The team that created Dolly the sheep has been awarded two more patents on the cloning technology it developed, reports this week's Nature. The researchers, based at the Roslin Institute, Edinburgh, had already won two British patents related to their nuclear transfer technique, in which the genetic information of an unfertilised egg is replaced with that of a donor cell.
The new patents are concerned with techniques that enable the donor cell nucleus to remain in contact with the host egg for several hours before the egg is 'activated', and allowed to start growing into an embryo. The Roslin scientists argue that this delay can increase the efficiency of cloning, and may even be essential in some animal species. But other scientists in this highly competitive field say they can clone successfully without infringing the patents.

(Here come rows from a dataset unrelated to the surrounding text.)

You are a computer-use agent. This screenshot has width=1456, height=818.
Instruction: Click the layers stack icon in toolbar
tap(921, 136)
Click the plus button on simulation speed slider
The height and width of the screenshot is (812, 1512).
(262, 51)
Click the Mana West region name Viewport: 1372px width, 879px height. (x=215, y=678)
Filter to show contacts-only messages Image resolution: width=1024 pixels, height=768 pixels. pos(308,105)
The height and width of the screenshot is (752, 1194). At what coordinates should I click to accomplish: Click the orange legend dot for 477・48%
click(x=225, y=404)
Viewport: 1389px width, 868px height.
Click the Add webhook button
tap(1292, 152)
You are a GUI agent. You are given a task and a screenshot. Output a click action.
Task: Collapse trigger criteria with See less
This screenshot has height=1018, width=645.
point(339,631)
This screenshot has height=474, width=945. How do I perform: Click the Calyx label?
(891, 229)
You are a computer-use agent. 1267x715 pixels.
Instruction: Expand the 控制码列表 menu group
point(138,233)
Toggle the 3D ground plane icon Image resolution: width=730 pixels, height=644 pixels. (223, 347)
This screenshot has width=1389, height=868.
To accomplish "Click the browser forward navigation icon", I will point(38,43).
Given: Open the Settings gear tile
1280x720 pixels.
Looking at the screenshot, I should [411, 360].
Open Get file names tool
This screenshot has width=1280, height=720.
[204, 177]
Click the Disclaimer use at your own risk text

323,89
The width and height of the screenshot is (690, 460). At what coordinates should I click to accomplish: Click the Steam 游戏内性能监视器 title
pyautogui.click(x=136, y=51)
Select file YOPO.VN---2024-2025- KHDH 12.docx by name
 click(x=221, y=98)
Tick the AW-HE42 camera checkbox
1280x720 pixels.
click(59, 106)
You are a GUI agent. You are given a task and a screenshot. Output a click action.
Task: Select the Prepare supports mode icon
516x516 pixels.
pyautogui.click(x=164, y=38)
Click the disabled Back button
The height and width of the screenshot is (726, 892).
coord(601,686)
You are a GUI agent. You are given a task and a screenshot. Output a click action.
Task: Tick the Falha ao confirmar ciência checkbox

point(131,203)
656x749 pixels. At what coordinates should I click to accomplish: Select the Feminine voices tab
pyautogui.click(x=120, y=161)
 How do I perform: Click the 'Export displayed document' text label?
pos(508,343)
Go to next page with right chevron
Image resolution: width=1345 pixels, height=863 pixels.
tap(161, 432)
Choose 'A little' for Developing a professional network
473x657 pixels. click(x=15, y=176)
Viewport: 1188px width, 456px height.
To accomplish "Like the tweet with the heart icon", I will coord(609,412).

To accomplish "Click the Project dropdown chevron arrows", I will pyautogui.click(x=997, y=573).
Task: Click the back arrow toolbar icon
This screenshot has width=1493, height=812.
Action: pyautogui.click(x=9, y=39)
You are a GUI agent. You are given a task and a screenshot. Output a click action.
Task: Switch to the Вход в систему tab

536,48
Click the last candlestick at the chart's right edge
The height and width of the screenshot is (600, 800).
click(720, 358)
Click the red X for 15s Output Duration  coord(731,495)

Meanwhile, the pressure group GeneWatch has called for stricter guidelines on the use of DNA samples by biotech companies. It highlighted the use of a Danish woman's DNA by PPL Therapeutics in the production of a flock of genetically altered sheep. The sheep are part of the firm's research project to develop 'pharmed' proteins as treatments for human diseases. Dr Sue Mayer, director of GeneWatch, claims that many people would find this 'morally objectionable'. 'Certainly most donors do not think their DNA will be patented, inserted into animals or bacteria and used to boost the profits of some company' she said.
Dr Ron James, head of PPL, said the firm owned the idea [of the technique], not the donor's DNA. 'I am sure that if the lady knew we were going to use the sample to cure people with cystic fibrosis she probably would not have minded' he added.